A major attack in Australia is “inevitable”, one of the nation’s top counter-terrorism police officers said on Wednesday, warning that “anything can happen at any time”. Australian authorities say they have prevented 13 terror attacks on home soil in the past few years, including an alleged plot in July to bring down a plane using poisonous gas or a crude bomb disguised as a meat mincer.
Canberra also released a national strategy last month to help venue operators prevent vehicle terror attacks carried out in crowded public places following deadly assaults in Europe. “I don’t like to say it but it will happen. It’s inevitable,” New South Wales Assistant Commissioner Mark Murdoch, the state’s counter-terrorism boss, told Sydney’s Daily Telegraph.
“Despite everything that is being done and the good work that law enforcement and intelligence is doing, without wanting to create unnecessary fear within the community, it’s going to happen.”
Canberra has become increasingly worried about homegrown extremism, and raised the national terror alert level in September 2014. It stands at “probable”, the third in a five-level scale.

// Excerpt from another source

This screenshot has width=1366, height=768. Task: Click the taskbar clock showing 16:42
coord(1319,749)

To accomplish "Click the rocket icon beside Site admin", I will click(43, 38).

That means “credible intelligence, assessed by our security agencies, indicates that individuals or groups continue to possess the intent and capability to conduct a terrorist attack in Australia”.

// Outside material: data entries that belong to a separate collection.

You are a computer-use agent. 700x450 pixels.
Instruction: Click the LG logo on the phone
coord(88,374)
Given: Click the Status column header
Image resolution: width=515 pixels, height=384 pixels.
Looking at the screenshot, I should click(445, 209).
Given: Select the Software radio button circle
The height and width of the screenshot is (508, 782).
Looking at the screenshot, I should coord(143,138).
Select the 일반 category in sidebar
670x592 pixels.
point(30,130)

Murdoch said a key risk was attackers not already on the authorities’ radar, such as two Sydney men currently charged with the alleged plan to bring down an international flight. “(Domestic spy agency) ASIO tells us that the profile (of a terrorist) is a lone wolf, small groups, rudimentary weapons easily accessible like knives, firearms and cars,” he added.
“So that’s their threat profile and then all of a sudden we get something like a meat grinder.

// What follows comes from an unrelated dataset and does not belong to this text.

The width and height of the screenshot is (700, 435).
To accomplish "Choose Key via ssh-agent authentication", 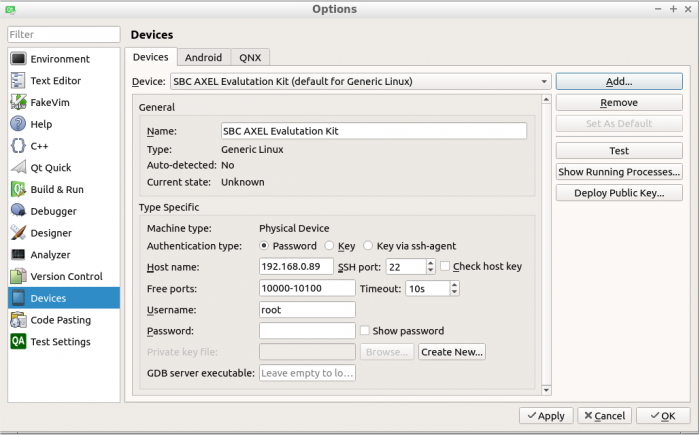I will point(369,246).

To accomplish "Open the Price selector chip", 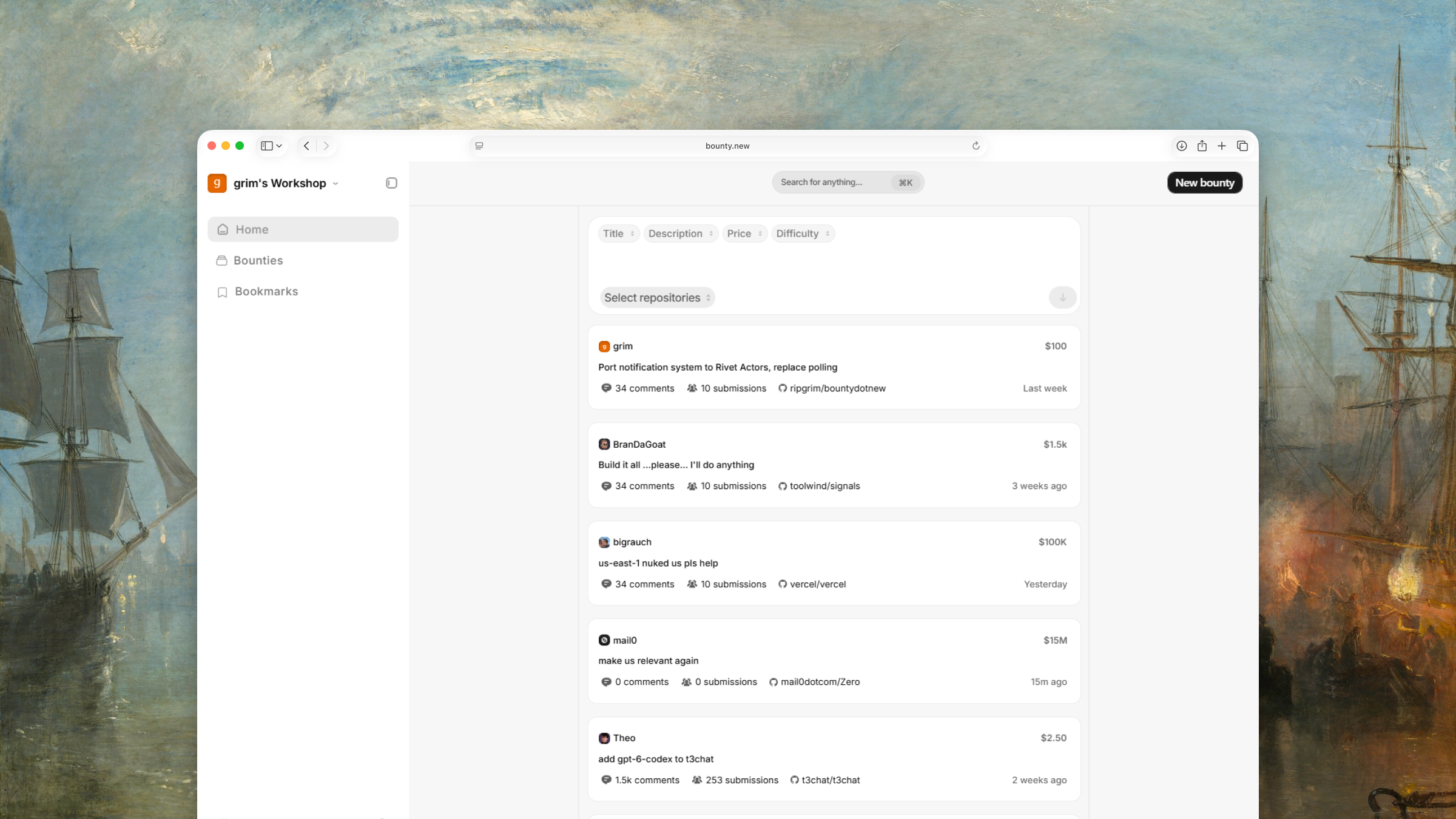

“What that tells us is that while we are pointed in a particular direction by intelligence sources, we need to maintain an open mind because in this business anything can happen at any time.”
In the heart of Sydney, the state’s capital, concrete blocks have been put in place to act as barriers against vehicle attacks. State premier Gladys Berejiklian told the newspaper her government was “doing everything we can to keep the community as safe as possible”. Several terror attacks have taken place in Sydney in recent years, including a cafe siege in 2014 that saw two hostages killed.